Em seguida, Nunes Marques votou no sentido contrário. Para o ministro, sem o marco temporal a expansão das terras indígenas poderia ocorrer “infinitamente”.
Alexandre de Moraes pediu vista, e o julgamento só foi retomado em junho deste ano. No reinício, o ministro também se posicionou contra a tese, mas defendeu que quem comprou de “boa-fé” uma terra originalmente indígena deve receber uma indenização. André Mendonça, então, pediu vista.
Há dúvida sobre qual será o posicionamento de Cristiano Zanin, que na sequência de votação vem logo após Mendonça. Na última terça-feira (29), véspera do julgamento, a ministra dos Povos Indígenas, Sonia Guajajara, se reuniu com Zanin em seu gabinete. Após o encontro, a pasta divulgou uma nota oficial em que afirmou que a ministra demonstrou preocupação com o julgamento na Corte. No comunicado, Guajajara defendeu que o STF é “fundamental para a defesa e garantia dos direitos constitucionais dos povos indígenas”. A ministra não se manifestou sobre os posicionamentos de Zanin.
PROTESTOS
Indígenas de todo o país se mobilizam contra a tese que trata da demarcação de terras. A Corte analisa a tese de que indígenas só têm direito às terras que já eram tradicionalmente ocupadas por eles no dia da promulgação da Constituição, em 5 de outubro de 1988.
Segundo a Articulação dos Povos Indígenas do Brasil (Apib), eram esperados cerca de 6500 pessoas de cerca de 20 povos indígenas, de oito estados, em Brasília.
De acordo com STF, houve espaço para que 60 lideranças acompanhem o julgamento de dentro do plenário.
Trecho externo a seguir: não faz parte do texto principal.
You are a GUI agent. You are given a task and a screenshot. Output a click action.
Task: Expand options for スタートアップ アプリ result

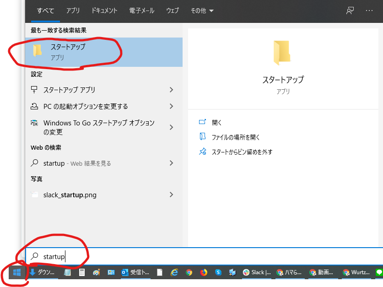tap(171, 90)
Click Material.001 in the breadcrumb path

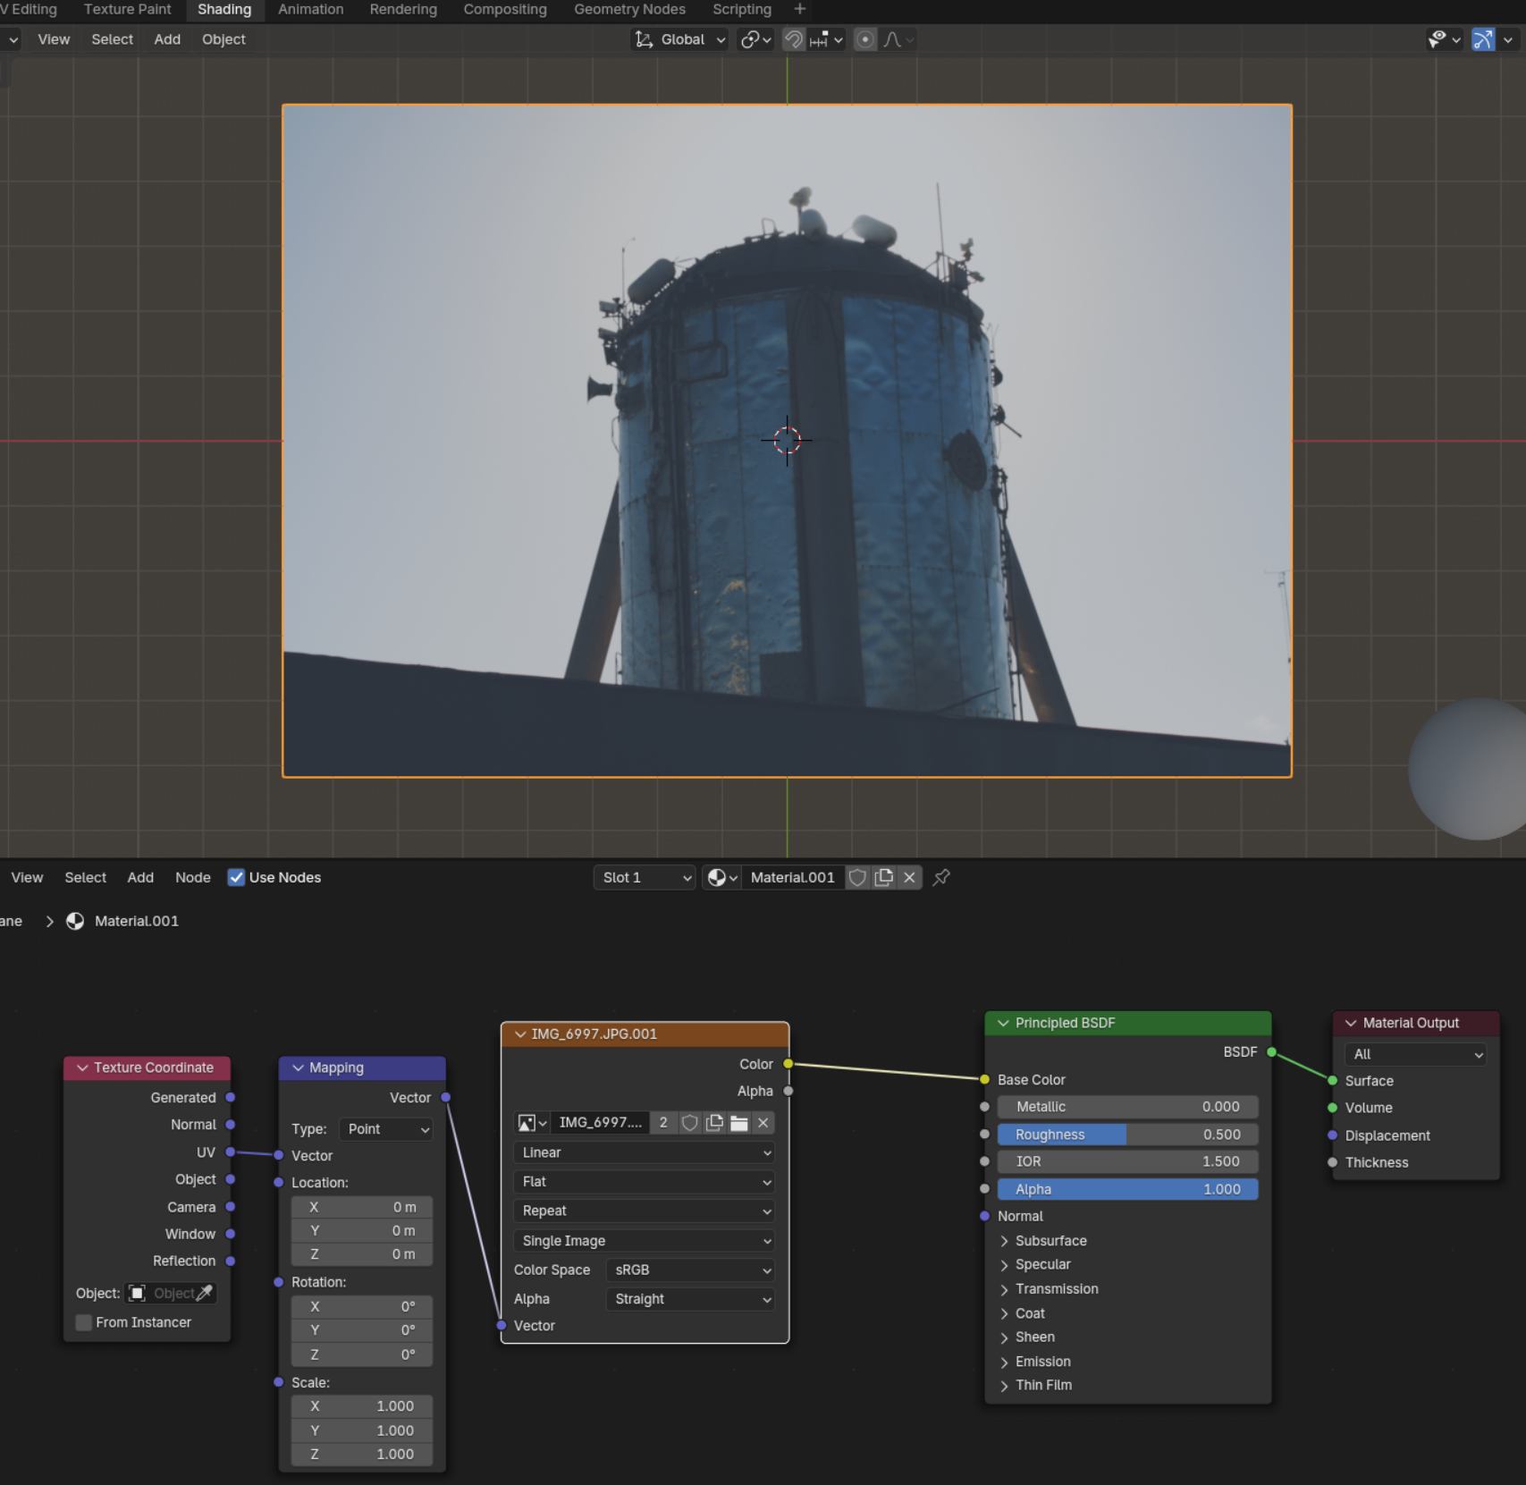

Em frente ao prédio, que fica na Praça dos Três Poderes, uma tenda com telão e sonorização foi montada para a transmissão do julgamento.
O processo no STF é de repercussão geral e trata de uma reintegração de posse movida pelo Instituto do Meio a Ambiente de Santa Catarina (IMA) contra o povo Xokleng da Terra Indígena Ibirama-La Klãnõ.